Actually, SPOOFE, there is substantial evidence to suggest that even the “low-end” figure of 700,000 defensive gun uses per year cited by Kleck is a gross overestimate, more than ten times higher than the real rate. This article in the Journal of Criminal Law and Criminology discusses Gary Kleck’s and Marc Gertz’s original 1995 article, “Armed Resistance to Crime: the Prevalence and Nature of Self-Defense with a Gun”, where the 2.5 million estimate is put forward. The article I linked to contains a critique of the earlier article by David Hemenway, a reply by Kleck and Gertz, and a summary evaluation by Tom Smith; so it’s quite a nice survey overall of the different arguments on defensive gun use.
The main objection of Kleck and Gertz’s critics is that their analysis contains substantial overestimation biases that they don’t adequately correct for.

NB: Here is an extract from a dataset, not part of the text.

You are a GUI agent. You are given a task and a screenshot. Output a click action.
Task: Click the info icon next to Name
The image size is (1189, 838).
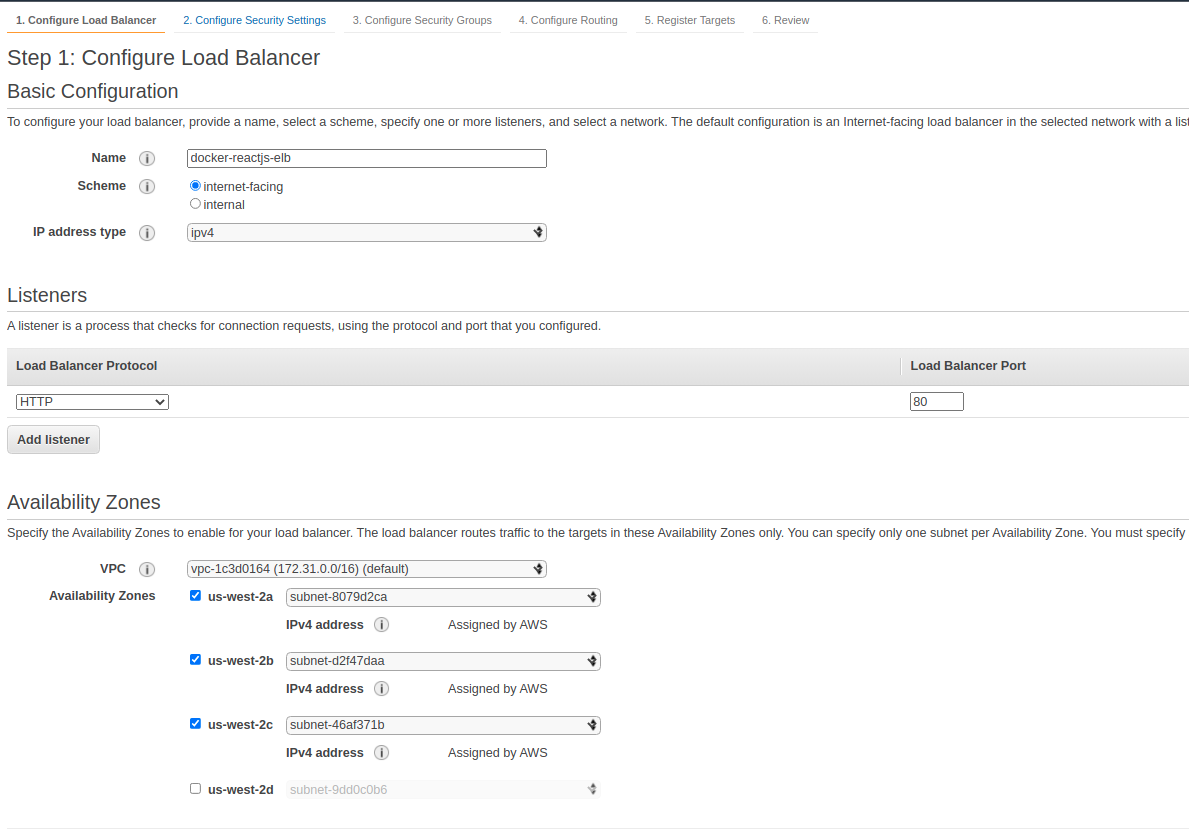click(147, 159)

First, the “social desirability response” bias—i.e., the tendency of someone who believes in gun use for self-defense (to the extent of purchasing a gun for self-defense) to assume in an uncertain situation that he/she has in fact succeeded in using a gun for self-defense, thus validating his/her own wisdom and good judgement. (This is sort of the same effect that causes the vast majority of people to believe that they’re good drivers, although accident statistics show that many in fact are not.)

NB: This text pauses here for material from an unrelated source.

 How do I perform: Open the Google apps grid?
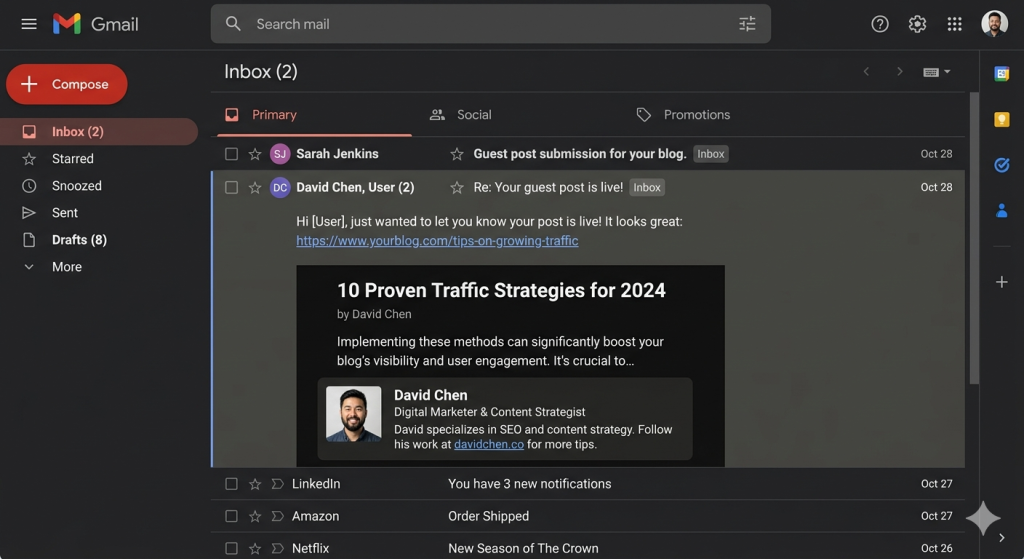coord(955,24)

The second problem is a statistical effect of the fact that the authors are attempting to estimate the occurrence of an extremely rare event—even if there were three million defensive gun uses per year, in a nation of some 300 million people, that’s still only 1% of individuals. That means that for every hundred individuals reporting their defensive gun use in the past year, 99 run the risk of giving a false positive (by lying, misremembering, being mistaken, whatever) while only one runs any risk of giving a false negative. That’s a huge bias in favor of accidental overestimation, which when extrapolated to the final numbers can give a serious inflation of the actual rate of occurrence. Simply taking the average of your “high-end” and “low-end” estimates as produced by such a flawed methodology doesn’t come close to guaranteeing that you’ll eliminate these biases.
Specific objections to the details of the Kleck/Gertz analysis can be found in the linked article (as well as other sources such as Tim Lambert’s discussions of DGU figures), or I can summarize more of them here if anybody’s interested. All of this, of course, does not mean that privately owned guns can’t be useful for self-defense. It does mean that estimates of actual defensive gun use in the millions or hundreds of thousands per year in the U.S. should be regarded very cautiously.